Collected data
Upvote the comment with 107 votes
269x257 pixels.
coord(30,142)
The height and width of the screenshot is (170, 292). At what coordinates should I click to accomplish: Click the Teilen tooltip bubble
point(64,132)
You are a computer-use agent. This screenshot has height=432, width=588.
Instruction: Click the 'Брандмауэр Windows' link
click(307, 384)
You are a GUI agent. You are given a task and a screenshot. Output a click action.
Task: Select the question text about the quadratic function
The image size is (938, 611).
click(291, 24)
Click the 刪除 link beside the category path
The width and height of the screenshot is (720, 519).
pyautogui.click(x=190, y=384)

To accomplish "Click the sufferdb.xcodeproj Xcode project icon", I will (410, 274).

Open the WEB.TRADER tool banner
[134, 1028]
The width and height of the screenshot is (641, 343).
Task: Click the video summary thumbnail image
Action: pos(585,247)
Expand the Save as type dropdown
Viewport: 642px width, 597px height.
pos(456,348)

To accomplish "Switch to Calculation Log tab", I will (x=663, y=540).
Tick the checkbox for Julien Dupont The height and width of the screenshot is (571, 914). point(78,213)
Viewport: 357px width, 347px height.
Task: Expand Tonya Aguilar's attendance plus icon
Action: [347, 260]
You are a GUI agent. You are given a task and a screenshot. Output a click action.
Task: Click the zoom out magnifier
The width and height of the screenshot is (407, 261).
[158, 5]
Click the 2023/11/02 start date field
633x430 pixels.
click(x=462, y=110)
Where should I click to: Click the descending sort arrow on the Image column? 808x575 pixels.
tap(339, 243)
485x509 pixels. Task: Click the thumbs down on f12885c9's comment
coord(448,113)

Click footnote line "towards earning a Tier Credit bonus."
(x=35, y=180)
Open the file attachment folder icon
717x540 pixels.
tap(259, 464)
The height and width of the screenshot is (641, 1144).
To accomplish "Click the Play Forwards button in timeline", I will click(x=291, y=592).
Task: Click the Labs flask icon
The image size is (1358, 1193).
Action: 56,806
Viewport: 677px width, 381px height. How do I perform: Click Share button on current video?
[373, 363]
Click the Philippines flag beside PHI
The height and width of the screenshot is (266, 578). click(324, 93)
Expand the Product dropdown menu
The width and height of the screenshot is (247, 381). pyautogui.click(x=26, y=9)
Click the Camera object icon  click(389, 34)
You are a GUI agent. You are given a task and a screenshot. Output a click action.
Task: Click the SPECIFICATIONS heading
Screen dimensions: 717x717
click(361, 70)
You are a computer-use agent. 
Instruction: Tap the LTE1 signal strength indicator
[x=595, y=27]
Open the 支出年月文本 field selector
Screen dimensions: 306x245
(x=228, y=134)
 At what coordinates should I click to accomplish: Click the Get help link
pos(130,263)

* _What is expected_:
Without altering anything, print all of the data again.

* _Written solution_:
Upvote the comment with 107 votes
269x257 pixels.
coord(30,142)
The height and width of the screenshot is (170, 292). At what coordinates should I click to accomplish: Click the Teilen tooltip bubble
point(64,132)
You are a computer-use agent. This screenshot has height=432, width=588.
Instruction: Click the 'Брандмауэр Windows' link
click(307, 384)
You are a GUI agent. You are given a task and a screenshot. Output a click action.
Task: Select the question text about the quadratic function
The image size is (938, 611).
click(291, 24)
Click the 刪除 link beside the category path
The width and height of the screenshot is (720, 519).
pyautogui.click(x=190, y=384)

To accomplish "Click the sufferdb.xcodeproj Xcode project icon", I will (410, 274).

Open the WEB.TRADER tool banner
[134, 1028]
The width and height of the screenshot is (641, 343).
Task: Click the video summary thumbnail image
Action: pos(585,247)
Expand the Save as type dropdown
Viewport: 642px width, 597px height.
pos(456,348)

To accomplish "Switch to Calculation Log tab", I will (x=663, y=540).
Tick the checkbox for Julien Dupont The height and width of the screenshot is (571, 914). point(78,213)
Viewport: 357px width, 347px height.
Task: Expand Tonya Aguilar's attendance plus icon
Action: [347, 260]
You are a GUI agent. You are given a task and a screenshot. Output a click action.
Task: Click the zoom out magnifier
The width and height of the screenshot is (407, 261).
[158, 5]
Click the 2023/11/02 start date field
633x430 pixels.
click(x=462, y=110)
Where should I click to: Click the descending sort arrow on the Image column? 808x575 pixels.
tap(339, 243)
485x509 pixels. Task: Click the thumbs down on f12885c9's comment
coord(448,113)

Click footnote line "towards earning a Tier Credit bonus."
(x=35, y=180)
Open the file attachment folder icon
717x540 pixels.
tap(259, 464)
The height and width of the screenshot is (641, 1144).
To accomplish "Click the Play Forwards button in timeline", I will click(x=291, y=592).
Task: Click the Labs flask icon
The image size is (1358, 1193).
Action: 56,806
Viewport: 677px width, 381px height. How do I perform: Click Share button on current video?
[373, 363]
Click the Philippines flag beside PHI
The height and width of the screenshot is (266, 578). click(324, 93)
Expand the Product dropdown menu
The width and height of the screenshot is (247, 381). pyautogui.click(x=26, y=9)
Click the Camera object icon  click(389, 34)
You are a GUI agent. You are given a task and a screenshot. Output a click action.
Task: Click the SPECIFICATIONS heading
Screen dimensions: 717x717
click(361, 70)
You are a computer-use agent. 
Instruction: Tap the LTE1 signal strength indicator
[x=595, y=27]
Open the 支出年月文本 field selector
Screen dimensions: 306x245
(x=228, y=134)
 At what coordinates should I click to accomplish: Click the Get help link
pos(130,263)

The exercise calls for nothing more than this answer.